Ana içeriğe atla

Kötülüğün Işığı

    Bitkin düşmüş, bitap bir haldeydim. Dersten derse koşmuş, anlam veremediğim onca izlencenin arasında bir durup nefes almayı unutuvermiştim. Ne zaman eve adımımı atıp da ipek yatağımın yumuşak kollarına kendimi bıraktım, o zaman güzel bir iç çekmiş, ne gündü be demiştim. Sorumluluklarımdan ve daha önemlisi problemlerimden kaçmak için bir diziye, ihtiyaç duymuş, ilk gördüğüm diziyi açmıştım. “Archieve” adlı bir diziydi bu. Bence diziler ve filmler ne kadar öğretici olsa da modern ve kapitalist düzlemde bizleri yaşadığımız acımasız eşitsizliği ve normalleşmiş zulmü unutturmak için varlar. Birçok hızlı tempolu ve bol ışıklı eğlence programı, içinde bol bol tragedya bulunan yemek programları... Hepsi bizleri sevmediğimiz bir hayatın içinde olduğumuzu unutturmak için vardı. En azından ben öyle düşünüyordum. Tam da bu fikirlerin arasında kaybolmuşken dizinin temposu hızlanmaya başladı ve ana karakter, kendini, şeytani ritüellerin yapıldığı enteresan bir sahnede buldu. Onu bu acayip perdeye sevk eden kişi de “Virgil”dan başkası değildi. Virgil bana inanılmaz tanıdık gelmişti. Kimdi bu Virgil? Sizin de muhtemelen, şeytani ritüel ipucusumdan tahmin ettiğiniz gibi, bana tanıdık gelen Virgül, Dante’nin cehennemdeki gezintisine kılavuzluk eden Virgil’du. Dizide de tam bir cehennem teması vardı: Alevlerde kavrularak ıstırap içerisinde ölen insanların bulunduğu bir apartman araştırılıyordu. Böylesine bir konu beni içerisine çekmiş, dünyevi sorunlarımı unutturmuş ekrana kilitlendirmişti. Aklımda bir soru vardı: Dante’yi cehenneme götüren kuvvet ile bu ana karaketeri götüren aynı olacak mıydı? Şayet öyle olursa bu bize iyiliğin çok da masum olmadığını gösterir miydi?

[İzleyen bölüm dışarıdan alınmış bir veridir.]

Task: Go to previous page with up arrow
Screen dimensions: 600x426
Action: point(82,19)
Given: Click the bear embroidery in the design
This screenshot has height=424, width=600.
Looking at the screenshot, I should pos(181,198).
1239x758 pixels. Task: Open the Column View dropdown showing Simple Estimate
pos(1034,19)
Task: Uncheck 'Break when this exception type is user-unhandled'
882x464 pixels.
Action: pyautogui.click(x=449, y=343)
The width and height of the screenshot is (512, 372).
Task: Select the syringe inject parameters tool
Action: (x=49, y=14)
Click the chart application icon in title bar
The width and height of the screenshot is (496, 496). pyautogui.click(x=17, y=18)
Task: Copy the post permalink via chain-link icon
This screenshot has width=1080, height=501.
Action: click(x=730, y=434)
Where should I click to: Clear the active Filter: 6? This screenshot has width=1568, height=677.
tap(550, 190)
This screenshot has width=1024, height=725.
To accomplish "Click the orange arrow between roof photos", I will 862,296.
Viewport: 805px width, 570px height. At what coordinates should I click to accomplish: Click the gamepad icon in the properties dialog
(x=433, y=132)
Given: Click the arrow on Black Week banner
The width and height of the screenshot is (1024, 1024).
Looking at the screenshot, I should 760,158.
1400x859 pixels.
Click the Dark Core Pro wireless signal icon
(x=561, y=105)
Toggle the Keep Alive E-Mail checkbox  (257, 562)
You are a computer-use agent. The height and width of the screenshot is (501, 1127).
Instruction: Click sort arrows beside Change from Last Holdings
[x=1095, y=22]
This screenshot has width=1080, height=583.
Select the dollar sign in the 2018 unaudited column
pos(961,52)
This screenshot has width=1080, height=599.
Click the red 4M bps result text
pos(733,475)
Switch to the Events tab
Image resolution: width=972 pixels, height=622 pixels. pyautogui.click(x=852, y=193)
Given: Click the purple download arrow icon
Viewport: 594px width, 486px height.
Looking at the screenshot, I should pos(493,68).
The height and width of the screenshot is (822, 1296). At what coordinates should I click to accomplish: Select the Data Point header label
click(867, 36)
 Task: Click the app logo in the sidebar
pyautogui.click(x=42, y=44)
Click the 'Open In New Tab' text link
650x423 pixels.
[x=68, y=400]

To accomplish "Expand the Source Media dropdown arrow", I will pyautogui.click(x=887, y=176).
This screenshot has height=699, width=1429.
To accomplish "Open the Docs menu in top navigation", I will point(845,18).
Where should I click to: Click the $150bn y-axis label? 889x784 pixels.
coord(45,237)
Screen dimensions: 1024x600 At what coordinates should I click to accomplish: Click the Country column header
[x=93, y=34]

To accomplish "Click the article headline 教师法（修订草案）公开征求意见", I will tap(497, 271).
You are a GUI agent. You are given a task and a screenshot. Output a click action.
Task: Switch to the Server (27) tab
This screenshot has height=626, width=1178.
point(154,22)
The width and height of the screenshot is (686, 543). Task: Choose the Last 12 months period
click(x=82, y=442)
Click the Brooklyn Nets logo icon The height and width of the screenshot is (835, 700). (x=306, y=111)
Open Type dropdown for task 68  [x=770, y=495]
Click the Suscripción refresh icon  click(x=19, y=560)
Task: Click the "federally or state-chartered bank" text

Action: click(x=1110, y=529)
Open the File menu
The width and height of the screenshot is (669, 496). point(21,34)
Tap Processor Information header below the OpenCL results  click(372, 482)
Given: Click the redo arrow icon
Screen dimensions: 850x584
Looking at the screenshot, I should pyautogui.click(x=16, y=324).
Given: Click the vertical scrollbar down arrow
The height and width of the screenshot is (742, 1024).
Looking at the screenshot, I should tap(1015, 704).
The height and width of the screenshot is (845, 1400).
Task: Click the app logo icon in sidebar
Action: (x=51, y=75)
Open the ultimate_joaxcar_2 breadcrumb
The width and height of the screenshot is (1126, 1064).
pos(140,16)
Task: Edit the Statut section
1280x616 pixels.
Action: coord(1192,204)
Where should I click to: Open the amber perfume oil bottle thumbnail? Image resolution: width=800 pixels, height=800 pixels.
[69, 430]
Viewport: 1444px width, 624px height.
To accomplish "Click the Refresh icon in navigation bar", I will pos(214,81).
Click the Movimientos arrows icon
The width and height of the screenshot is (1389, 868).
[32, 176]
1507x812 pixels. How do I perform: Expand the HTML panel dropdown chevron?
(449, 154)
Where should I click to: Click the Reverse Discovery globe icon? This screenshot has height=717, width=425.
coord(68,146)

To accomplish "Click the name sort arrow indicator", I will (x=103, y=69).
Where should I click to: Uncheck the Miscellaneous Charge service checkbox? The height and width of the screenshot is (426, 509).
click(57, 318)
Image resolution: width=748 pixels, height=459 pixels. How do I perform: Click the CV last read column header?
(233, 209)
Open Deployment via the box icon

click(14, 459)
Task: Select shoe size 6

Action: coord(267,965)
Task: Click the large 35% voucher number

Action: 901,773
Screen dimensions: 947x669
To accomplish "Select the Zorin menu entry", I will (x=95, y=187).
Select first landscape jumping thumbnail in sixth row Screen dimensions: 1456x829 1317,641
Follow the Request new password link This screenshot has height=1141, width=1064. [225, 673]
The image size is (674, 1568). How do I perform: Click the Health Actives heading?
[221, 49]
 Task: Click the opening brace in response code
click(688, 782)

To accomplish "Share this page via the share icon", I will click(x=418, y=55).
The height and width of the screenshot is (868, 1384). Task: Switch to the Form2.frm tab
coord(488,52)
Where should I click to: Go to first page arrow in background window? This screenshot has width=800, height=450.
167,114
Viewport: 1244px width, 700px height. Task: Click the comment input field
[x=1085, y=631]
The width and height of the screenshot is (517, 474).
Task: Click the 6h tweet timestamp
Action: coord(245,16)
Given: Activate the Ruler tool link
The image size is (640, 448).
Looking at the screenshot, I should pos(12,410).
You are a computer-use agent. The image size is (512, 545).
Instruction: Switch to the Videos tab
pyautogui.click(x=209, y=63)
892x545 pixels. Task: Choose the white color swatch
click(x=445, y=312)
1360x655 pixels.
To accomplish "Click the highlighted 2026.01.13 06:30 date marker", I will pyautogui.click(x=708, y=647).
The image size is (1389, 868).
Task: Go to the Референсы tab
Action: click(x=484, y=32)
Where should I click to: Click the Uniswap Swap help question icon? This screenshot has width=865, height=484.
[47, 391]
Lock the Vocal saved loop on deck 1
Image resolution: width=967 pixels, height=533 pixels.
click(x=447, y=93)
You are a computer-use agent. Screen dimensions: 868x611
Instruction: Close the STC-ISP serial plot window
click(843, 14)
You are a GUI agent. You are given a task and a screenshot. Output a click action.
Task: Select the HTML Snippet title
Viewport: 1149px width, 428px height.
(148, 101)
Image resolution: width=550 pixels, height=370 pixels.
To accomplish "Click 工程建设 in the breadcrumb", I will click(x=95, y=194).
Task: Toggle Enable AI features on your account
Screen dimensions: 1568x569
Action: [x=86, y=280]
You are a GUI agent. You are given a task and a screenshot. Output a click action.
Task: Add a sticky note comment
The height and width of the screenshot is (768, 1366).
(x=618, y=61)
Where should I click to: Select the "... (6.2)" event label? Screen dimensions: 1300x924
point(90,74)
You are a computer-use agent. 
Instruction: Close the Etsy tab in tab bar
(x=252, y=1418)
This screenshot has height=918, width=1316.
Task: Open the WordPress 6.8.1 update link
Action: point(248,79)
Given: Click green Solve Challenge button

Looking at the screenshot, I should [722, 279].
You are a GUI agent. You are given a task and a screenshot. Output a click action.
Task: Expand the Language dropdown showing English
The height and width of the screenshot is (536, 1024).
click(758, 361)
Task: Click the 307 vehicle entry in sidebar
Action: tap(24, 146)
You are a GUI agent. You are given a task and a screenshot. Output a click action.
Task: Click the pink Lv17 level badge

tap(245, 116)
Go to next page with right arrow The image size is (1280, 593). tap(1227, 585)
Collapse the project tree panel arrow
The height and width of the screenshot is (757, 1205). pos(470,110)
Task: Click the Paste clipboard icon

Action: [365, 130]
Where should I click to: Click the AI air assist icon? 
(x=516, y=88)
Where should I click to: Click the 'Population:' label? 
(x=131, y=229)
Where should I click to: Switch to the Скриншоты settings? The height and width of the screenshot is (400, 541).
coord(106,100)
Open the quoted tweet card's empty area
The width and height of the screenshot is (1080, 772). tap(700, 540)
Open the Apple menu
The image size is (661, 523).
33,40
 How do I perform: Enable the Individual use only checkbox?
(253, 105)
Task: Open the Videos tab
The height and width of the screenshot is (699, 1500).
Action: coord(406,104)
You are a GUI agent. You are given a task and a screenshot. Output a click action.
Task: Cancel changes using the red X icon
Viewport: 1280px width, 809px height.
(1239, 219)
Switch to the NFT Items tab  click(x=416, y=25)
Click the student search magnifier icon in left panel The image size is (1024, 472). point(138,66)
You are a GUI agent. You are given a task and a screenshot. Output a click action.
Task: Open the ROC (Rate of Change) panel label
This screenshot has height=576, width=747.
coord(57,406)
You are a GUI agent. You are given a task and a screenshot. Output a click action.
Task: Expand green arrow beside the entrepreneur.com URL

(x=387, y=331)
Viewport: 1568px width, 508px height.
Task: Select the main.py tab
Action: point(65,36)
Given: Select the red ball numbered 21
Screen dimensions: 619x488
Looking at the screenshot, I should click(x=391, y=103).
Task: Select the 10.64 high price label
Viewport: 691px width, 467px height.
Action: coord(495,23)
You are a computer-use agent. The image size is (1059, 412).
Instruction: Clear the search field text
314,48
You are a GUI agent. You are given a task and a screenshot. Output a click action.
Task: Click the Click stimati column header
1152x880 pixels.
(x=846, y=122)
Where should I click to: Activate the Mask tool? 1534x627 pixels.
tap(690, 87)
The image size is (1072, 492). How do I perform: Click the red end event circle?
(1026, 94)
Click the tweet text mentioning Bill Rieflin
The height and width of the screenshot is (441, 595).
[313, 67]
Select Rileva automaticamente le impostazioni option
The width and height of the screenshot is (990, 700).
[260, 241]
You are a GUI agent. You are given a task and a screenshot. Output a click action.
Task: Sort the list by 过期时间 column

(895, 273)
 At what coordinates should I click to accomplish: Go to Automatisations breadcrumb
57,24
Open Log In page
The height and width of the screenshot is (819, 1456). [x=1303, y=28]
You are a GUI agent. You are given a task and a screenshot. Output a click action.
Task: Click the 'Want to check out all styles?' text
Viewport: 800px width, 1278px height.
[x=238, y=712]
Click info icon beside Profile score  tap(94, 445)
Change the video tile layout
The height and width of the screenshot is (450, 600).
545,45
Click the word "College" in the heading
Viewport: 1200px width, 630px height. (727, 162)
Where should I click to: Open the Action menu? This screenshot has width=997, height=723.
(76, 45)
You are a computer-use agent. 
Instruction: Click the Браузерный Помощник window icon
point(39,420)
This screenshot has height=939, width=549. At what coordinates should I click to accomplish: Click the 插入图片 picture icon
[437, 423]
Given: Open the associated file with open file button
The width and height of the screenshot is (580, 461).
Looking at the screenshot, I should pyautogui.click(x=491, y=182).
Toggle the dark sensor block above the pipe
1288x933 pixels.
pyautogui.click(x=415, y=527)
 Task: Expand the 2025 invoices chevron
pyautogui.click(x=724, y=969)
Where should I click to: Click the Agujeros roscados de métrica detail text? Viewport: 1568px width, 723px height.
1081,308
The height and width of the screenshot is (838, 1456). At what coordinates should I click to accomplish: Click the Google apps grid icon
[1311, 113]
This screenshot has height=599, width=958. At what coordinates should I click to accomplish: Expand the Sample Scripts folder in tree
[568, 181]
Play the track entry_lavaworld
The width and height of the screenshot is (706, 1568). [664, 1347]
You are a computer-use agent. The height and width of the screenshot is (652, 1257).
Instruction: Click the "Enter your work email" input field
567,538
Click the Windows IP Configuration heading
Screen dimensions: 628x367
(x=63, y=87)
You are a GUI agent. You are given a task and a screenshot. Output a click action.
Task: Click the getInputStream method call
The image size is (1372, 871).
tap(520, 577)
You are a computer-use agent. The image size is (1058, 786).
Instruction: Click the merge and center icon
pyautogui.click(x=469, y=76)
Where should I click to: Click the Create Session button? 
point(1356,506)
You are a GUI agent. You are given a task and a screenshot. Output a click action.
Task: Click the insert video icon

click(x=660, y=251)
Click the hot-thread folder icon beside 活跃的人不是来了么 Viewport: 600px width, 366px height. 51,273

    “İlahi Komedya"’yı tam olarak hiç anlamadım, yakın zamanda da anlayabileceğimi düşünmüyorum. Yine de onun hakkında çok keskin fikirlerim var. Niye bu Dante cehennemi geziyor? Ne yararı var bu cehennemin? Kitap bize bak kötü şeyler yaparsan cehenneme gidersin mi demeye çalışıyor? Archieve’yi izleyene kadar bu sorulara cevabım buhuluydu. Şimdi, göğsümü gererek ve gür sesle, Dante cehenneme gitti çünkü kötülüğün takdiri, iyiliğin takdiri için zaruridir diyebilirim. Başka bir değişle, kötülüğü göreceksin, anlayacaksın, tadacaksın ki iyilikle olan farkını güzel bir şekilde kavrayabilesin. Archive’nin başrolü Athie, aynı Dante gibi cehennemi birincil şahıstan deneyimliyor. Maalesef bu deneyiminin ne kadar aydınlatıcı olduğunu ancak ikinci sezonda göreceğiz ama bence kötülüğü kapsamlı bir şekilde kavramak iyiliğe ışık tutuyor. Böyle ifade edince klişe oluyor ve herkesin ihmalkarca kafalarını onaylayama babında sallayarak, yarım ağızla evet canım tabii ki dedirtiyor. Haydi bunu gerçek hayata uygulayalım! Hırsızlığı mutlak bir kötülük olarak resmeden bir kişi, fikrinden emin olmak için hırsızlığa yataklık yapmalı, hatta imkânı varsa böylesine çirkin bir suçu bizzat kendisi işlemeli. Başka birinin yaşam hakkını elinden almayı yanlış olarak hükmeden biri hümanist, birinin canını almalı ki ne kadar yanlış olduğunu doğrudan deneyimleyebilsin. Sokrates ile bilginin kaynağı hakkında yaptığı tartışmada Menon’un da dediği gibi, bilmediğimizi bilmediğimiz bir şeyi nasıl öğrenelim? Bu paradokstan kaçmanın tek yolu hiçbir şey bilmediğimizi kabullenerek her bildiğimiz sandığımızı fütursuzca eşelemek değil mi? Bu çalmayı da öldürmeyi de ve daha nice kötülükleri de kapsıyor. Dolayısıyla, iyi bildiklerimiz kötü olabilir, kötü bildiklerimiz de iyi olabilir.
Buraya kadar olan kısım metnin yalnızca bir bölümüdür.